How to Reduce Injuries

How to Reduce Injuries

A thread came up in CraftWeb about how to reduce injuries.  Here are some of my approaches to take stress off my body while making bigger glass: 

  1. I used to pitch the pipe up to get four and five gather pieces to flow a bit before necking or after necking until I hurt my rotator cuff--now I just ask my assistant to dump it. 
  2. I try to make smooth transitions from low-exertion (like turning while gathering) to high-exertion (removing the pipe from the furnace or pipe cooler with many gathers on it). I found I used to strain my bicep from the sudden strenuous motion. 
  3. Using a low marver for big stuff takes the stress off my shoulders. It's not so great for smaller work because you have to bend over, but it's a huge help for bigger work.
  4. Our glory holes, yokes and bench rails are relatively low to keep the lifting and turning at a more manageable height.  I'll never understand the old timers who have almost eye-level ghs and yokes.  It would be a pain to transition in and out of with little stuff and awful for big stuff.) 
  5. At the bench, I never risk my back by stretching out across the tool bench to tool tall work.

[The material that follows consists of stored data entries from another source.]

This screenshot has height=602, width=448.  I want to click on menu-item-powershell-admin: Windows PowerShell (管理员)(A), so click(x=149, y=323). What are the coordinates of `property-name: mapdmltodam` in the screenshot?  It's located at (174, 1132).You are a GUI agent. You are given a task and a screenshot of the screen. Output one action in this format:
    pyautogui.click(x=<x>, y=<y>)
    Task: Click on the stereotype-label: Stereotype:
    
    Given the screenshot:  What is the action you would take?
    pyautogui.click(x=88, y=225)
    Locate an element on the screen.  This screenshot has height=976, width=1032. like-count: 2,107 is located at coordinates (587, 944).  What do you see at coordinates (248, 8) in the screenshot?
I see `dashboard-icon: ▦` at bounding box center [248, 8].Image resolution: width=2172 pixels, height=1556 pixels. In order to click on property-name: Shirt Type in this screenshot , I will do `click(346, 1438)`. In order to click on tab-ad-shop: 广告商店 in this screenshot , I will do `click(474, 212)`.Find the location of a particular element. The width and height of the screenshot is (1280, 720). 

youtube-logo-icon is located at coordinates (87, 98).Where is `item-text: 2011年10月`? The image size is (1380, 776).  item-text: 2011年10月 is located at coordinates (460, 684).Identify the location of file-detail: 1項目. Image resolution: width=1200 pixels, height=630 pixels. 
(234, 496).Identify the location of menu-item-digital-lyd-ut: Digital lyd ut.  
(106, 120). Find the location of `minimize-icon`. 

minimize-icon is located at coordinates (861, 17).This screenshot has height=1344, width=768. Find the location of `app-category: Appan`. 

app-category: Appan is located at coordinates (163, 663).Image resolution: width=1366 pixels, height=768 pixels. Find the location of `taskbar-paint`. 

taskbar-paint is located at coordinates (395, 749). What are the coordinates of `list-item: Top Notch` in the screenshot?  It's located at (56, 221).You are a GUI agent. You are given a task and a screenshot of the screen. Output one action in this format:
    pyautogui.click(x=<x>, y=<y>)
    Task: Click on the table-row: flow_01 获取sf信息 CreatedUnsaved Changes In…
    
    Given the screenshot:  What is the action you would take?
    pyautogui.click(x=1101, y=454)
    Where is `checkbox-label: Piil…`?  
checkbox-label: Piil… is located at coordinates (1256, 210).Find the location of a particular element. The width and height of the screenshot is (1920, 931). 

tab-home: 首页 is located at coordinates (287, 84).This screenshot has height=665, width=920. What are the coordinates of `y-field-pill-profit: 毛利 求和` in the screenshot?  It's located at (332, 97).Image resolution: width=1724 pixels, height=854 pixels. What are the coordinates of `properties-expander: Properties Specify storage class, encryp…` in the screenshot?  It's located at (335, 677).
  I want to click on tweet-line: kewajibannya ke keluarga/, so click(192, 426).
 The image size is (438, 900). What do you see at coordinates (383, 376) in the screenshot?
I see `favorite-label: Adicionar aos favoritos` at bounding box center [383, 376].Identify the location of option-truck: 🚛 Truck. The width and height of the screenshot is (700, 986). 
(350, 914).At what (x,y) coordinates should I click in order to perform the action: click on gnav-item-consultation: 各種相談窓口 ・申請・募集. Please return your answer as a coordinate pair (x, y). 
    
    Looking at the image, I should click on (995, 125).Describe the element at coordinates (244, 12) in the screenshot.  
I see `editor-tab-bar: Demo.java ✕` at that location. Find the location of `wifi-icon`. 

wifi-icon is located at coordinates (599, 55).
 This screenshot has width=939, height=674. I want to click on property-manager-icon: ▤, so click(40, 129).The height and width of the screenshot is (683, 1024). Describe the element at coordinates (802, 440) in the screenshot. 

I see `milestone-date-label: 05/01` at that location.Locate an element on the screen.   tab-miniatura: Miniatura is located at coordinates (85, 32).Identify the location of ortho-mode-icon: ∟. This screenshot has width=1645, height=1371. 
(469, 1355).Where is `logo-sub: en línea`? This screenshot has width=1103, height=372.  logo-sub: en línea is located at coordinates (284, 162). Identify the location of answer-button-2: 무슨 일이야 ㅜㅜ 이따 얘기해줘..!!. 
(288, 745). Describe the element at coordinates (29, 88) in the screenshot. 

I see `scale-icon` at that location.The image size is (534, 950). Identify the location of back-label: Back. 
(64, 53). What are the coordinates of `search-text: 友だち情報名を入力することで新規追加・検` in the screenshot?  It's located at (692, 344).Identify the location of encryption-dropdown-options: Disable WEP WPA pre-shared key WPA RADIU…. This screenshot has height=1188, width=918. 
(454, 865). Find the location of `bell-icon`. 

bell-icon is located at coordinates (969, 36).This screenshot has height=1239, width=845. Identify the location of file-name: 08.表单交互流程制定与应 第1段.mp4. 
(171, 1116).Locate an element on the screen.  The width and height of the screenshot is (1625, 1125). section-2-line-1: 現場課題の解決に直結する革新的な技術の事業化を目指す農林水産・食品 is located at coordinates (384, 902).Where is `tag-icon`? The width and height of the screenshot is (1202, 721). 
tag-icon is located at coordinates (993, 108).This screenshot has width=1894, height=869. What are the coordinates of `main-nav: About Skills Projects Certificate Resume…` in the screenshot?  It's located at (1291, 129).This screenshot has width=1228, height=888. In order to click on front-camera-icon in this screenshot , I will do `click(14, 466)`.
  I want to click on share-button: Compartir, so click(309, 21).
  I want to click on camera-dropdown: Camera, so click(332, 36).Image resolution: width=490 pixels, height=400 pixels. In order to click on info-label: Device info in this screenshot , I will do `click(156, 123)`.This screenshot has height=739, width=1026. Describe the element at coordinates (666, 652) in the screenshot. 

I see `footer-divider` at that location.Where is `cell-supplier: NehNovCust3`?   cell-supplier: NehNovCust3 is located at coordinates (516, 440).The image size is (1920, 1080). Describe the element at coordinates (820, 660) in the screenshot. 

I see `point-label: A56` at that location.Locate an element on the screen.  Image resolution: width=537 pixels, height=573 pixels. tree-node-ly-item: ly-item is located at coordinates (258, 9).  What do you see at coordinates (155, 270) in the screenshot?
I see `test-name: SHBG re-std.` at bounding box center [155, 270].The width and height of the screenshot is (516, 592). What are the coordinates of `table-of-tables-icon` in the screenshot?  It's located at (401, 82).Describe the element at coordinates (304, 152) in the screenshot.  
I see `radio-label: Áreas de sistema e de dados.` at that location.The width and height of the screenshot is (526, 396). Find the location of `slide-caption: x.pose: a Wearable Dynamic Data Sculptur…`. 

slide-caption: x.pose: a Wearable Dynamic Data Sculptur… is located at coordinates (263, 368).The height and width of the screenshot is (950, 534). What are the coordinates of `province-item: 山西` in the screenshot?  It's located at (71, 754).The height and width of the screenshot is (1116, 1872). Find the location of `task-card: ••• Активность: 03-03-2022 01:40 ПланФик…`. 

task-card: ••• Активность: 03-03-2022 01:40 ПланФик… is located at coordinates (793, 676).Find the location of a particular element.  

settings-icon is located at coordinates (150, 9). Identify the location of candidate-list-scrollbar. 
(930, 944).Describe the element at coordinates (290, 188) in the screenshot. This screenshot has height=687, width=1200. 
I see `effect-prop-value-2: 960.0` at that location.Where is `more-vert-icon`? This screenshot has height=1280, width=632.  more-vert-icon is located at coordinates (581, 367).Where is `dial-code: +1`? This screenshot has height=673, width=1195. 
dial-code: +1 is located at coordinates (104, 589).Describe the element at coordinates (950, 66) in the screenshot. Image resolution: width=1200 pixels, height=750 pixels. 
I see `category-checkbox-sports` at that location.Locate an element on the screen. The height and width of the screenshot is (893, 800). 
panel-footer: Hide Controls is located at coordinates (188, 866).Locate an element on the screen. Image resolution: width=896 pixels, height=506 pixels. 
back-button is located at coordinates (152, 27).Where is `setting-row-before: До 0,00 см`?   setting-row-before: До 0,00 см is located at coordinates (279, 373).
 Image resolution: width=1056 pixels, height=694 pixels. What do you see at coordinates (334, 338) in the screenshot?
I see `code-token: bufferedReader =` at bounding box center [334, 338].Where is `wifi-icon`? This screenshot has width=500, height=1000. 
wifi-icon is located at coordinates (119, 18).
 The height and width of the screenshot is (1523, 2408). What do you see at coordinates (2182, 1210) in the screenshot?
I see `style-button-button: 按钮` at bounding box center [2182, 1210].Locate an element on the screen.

I don't have long arms so I always work off the bench for anything taller than about 20".
  6. I made our yoke rotate so it's easy to get a big piece or pastoralle fork out of the gh and over to the bench and back. 
  7. Adding hose grips to all my pipes and punties that are 3/4" or larger made them much easier to turn when there's a sizable amount of glass, like a hot cane pull.
  8. I have my assistant take the turns on the pipe for necking anything that's medium or larger size. He also backs me up with turns while blowing which takes stress off my left/turning hand. 
  9. I almost always start my necklines holding the jacks forward like tweezers and on the side (3 o'clock) and use my left hand to stabilize and help start the jack line on bigger stuff. It's easier than trying to reach over the top of the glass and roasting your hand.
  10. Working hot makes just about everything easier: jacklines are easy to put in, trims don't require muscle, flattening is easier, etc. You need an assistant with great turns and heat judgement to work really hot but you'd be surprised at how much easier everything is if you currently work on the colder side.
  11. I can keep my hands comfortable by working quickly and/or wetting my hand before most manuvers.  For things that require I'm exposed for a longer time, an Ove Glove is great.  I get the ones that don't have the non-slip silicone because I find that the silicone gets hot and I'll burn an ungloved hand while taking off a hot glove.